## SELECTED EXCERPT
_____

Interestingly, it turns out that lactic acid may not be the best form of measurement with respect to evaluating the effectiveness of a PWRM [post workout recovery measures]. As pointed out by Cairns SP, it may have a much smaller effect on muscle fatigue than was previously hypothesized(1). Thanks to advances in technology, scientists are now able to study muscle tissue closer to physiological temperatures (old studies were completed at muscle tissue held at cooler temperatures, 50-68ºF). As shown by Westerblad et al., acid had little effect on contraction velocity when completed on muscle tissue held at 89ºF (2). On the other hand, a 2006 study by Knuth et al. did indicate that lactic acid decreased muscle contractile power even at warmer temperatures(3).

_____

[Pixel coordinate grounding data]
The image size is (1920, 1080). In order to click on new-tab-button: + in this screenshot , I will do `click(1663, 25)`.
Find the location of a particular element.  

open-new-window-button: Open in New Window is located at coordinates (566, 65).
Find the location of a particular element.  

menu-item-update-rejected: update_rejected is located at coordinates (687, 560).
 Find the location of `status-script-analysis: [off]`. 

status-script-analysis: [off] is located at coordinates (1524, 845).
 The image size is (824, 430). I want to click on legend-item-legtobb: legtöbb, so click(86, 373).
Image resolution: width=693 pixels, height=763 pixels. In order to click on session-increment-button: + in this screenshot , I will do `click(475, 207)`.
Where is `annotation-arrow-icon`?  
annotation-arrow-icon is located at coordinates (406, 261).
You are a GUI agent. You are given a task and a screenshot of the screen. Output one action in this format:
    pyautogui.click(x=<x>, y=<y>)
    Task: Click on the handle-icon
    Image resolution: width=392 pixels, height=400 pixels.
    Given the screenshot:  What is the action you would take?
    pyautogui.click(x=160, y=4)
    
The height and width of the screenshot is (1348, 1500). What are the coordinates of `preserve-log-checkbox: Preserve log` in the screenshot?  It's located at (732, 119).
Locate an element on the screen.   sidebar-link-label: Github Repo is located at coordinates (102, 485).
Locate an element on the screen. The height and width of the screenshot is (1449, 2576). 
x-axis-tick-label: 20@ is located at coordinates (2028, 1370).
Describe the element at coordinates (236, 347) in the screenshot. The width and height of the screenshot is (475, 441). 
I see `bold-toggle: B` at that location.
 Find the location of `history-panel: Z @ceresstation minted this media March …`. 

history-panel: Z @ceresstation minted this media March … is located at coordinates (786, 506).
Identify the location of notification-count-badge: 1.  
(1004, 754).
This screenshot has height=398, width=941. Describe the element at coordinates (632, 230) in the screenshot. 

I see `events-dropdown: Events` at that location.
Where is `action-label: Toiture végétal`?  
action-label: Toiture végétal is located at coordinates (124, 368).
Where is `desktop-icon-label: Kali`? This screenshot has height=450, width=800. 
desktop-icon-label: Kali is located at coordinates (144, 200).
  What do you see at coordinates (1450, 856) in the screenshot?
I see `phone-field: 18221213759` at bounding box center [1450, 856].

_____

## SET OF TASKS
(A) Reproduce the passage on lactic acid word for word, starting at "Interestingly, it turns" and ending at "at warmer temperatures(3).".
(B) In the passage on lactic acid, at what temperature range was muscle tissue held in the older studies?

## TASK-BY-TASK OUTPUTS
(A)
Interestingly, it turns out that lactic acid may not be the best form of measurement with respect to evaluating the effectiveness of a PWRM [post workout recovery measures]. As pointed out by Cairns SP, it may have a much smaller effect on muscle fatigue than was previously hypothesized(1). Thanks to advances in technology, scientists are now able to study muscle tissue closer to physiological temperatures (old studies were completed at muscle tissue held at cooler temperatures, 50-68ºF). As shown by Westerblad et al., acid had little effect on contraction velocity when completed on muscle tissue held at 89ºF (2). On the other hand, a 2006 study by Knuth et al. did indicate that lactic acid decreased muscle contractile power even at warmer temperatures(3).

(B) 50-68ºF